En parvenant à cette intrusion involontaire, « l’Asperger » tourne carrément le dos à l’univers de la « défense basique » propre à « l’autiste profond ». Son choix (voulu ou non) de la signification « en tant que fil » lui a permis, refoulement après refoulement, d’accomplir quelques actions littérales. Ces actions littérales ne sont pas seulement de l’ordre de la signification en tant que fil, mais aussi de la signification en tant qu’objet intellectuel et social (bien qu’il ne s’en rende pas compte tant il est exempt de duplicité), et dans ce cas elle est ressentie au mieux comme un manque de politesse et, au pire, comme un début d’agression sexuelle. Il n’en n’est pas conscient, le refoulement fonctionne différemment chez lui et chez « ses victimes ». Celles-ci, comme tout un chacun, ont un inconscient mais en l’occurrence leur refoulement ne les empêche pas, parfois, de subodorer, à tort, que le malheureux « Asperger » ait voulu les agresser alors qu’il voulait seulement les observer (n’oublions pas qu’à sa différence, le « voyeur » sait qu’il regarde pour un « plaisir érotique »). Toutefois, ce type « d’agression » ne démontre pas que « l’Asperger » n’éprouve aucune gêne vis à vis des autres. Il éprouve peu de confort dans la vie collective et préfère, toute sa vie, rester près des siens, dans un univers restreint mais qu’il connait bien.
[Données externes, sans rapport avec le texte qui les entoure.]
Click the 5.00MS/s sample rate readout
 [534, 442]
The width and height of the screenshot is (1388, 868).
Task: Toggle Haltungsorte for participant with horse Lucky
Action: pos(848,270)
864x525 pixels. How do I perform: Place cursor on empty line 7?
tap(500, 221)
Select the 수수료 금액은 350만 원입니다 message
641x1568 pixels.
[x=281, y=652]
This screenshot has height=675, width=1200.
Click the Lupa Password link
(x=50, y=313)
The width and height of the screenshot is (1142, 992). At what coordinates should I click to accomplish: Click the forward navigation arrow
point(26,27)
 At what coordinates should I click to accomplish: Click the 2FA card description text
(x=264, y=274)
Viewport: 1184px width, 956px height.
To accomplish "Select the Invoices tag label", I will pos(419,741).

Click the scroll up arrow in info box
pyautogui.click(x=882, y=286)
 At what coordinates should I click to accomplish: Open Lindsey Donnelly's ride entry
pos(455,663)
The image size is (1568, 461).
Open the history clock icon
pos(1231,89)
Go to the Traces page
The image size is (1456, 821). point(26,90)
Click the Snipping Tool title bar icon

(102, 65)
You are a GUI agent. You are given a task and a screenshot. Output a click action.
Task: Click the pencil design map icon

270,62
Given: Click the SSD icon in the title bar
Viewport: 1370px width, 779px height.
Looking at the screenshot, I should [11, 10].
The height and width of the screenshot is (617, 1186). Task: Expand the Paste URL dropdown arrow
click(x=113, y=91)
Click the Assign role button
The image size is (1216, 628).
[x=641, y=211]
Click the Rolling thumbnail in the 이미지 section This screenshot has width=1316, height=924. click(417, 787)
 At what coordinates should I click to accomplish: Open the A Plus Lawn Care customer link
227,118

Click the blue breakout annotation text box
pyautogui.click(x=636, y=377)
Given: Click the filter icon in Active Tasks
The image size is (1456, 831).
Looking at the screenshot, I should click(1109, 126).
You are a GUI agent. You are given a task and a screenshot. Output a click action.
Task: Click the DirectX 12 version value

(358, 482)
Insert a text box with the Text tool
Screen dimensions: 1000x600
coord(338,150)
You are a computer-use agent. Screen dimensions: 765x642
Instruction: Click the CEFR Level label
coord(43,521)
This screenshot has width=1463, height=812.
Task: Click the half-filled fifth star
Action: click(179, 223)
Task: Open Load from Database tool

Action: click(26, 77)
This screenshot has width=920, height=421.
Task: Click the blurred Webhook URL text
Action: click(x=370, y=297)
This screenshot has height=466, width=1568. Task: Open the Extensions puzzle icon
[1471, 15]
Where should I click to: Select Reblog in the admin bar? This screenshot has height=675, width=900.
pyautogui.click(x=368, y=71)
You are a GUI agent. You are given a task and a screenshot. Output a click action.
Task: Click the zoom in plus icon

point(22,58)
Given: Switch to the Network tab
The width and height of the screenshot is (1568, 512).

Encore un point de comportement dont la remarque est importante : les « Asperger » parlent avec un ton plutôt monotone et mécanique et, cela se remarque chez les sujets masculins, une voix de fausset. Le fait de s’accrocher, grâce au refoulement, au fil de la signification, les pousse à resserrer ce fil au maximum, à resserrer et à contraindre involontairement leur voix. Le pur fil de la signification tend à devenir un filet de voix. Ce phénomène est à rapprocher de la tendance théâtrale qui consiste à ne plus « faire de la voix ». Certes, voilà qui, pour bien des raisons, est positif, mais pourvu que ce ne soit pas la marque d’un certain abandon de la violence théâtrale, entre autre celle de la tragédie.